U.S. Fertility (USF), touted as the largest network of fertility clinics in the United States, was hit by a ransomware attack by cybercriminals this 2020. The cyberattack ran from August to September of this year, with the attack obtaining personal details and sensitive information from users.
Tech Crunch states that it took more than two months for the firm to acknowledge the incident. However, there are no details telling why this is the case, only that it was the request of law enforcement agencies not to disclose the incident to the public from the get-go.
According to Tech Crunch, U.S. Fertility was founded in May as a partnership between Shady Grove Fertility and Amulet Capital Partners. Shady Grove Fertility holds approximately dozens of locations across the East Coast.
The joint venture now brings the total clinics under USF to 55 locations in the United States.
In a press release, the company has already acknowledged the attack that happened to the network.
In a statement, the company said, “the unauthorized actor acquired a limited number of files during the period of unauthorized access, which occurred between August 12, 2020, and September 14, 2020, when the ransomware was executed.”

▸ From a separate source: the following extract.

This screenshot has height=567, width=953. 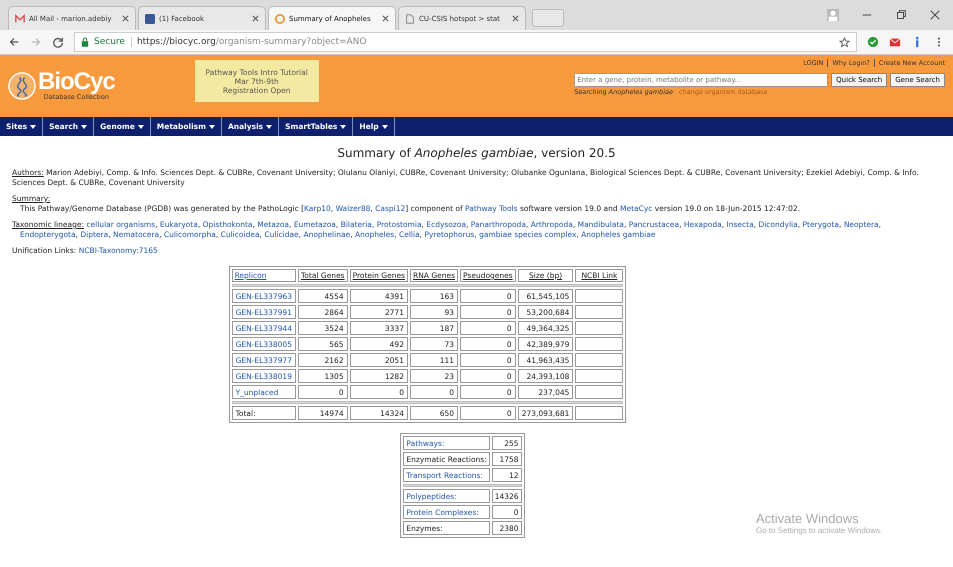 What do you see at coordinates (85, 42) in the screenshot?
I see `lock-icon` at bounding box center [85, 42].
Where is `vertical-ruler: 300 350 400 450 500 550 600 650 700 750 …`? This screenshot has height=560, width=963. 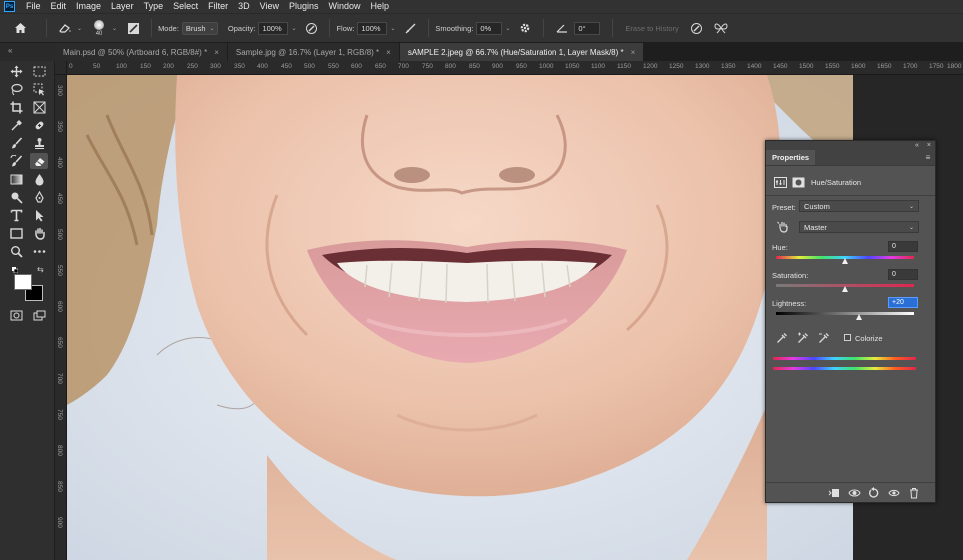 vertical-ruler: 300 350 400 450 500 550 600 650 700 750 … is located at coordinates (61, 318).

The chief executive officer of the firm, Mark Segal, also made his sentiments known, saying “We take this incident very seriously and are committed to protecting the security and confidentiality of health information we gather in providing services to individuals.”
The incident reportedly gave way to their systems being down for a whole week, with certain networks experiencing infections from malware.
Among those compromised by the attack include personal information such as names and addresses, reports Bleeping Computer. Apart from these, the date of birth, MPI numbers, as well as the Social Security numbers of individuals have also been made vulnerable.
Despite this, USF believes that there has been no misuse of any individual’s information that stemmed from the incident, as stated in its press release. The company also maintained that “the types of information vary by individual.” Most have had their Social Security numbers remain safe from misuse.
Following the attack, USF reached out to third-party forensic experts to help detect the source of the attack and to help with the investigation of the cybersecurity incident. With the help of these specialists, the fertility network was able to reconnect its systems on September 20, 2020.
Besides this, the company has taken to notifying relevant authorities regarding the incident. In addition, U.S. Fertility has also enhanced its security measures, particularly its firewall, to prevent similar occurrences from happening again.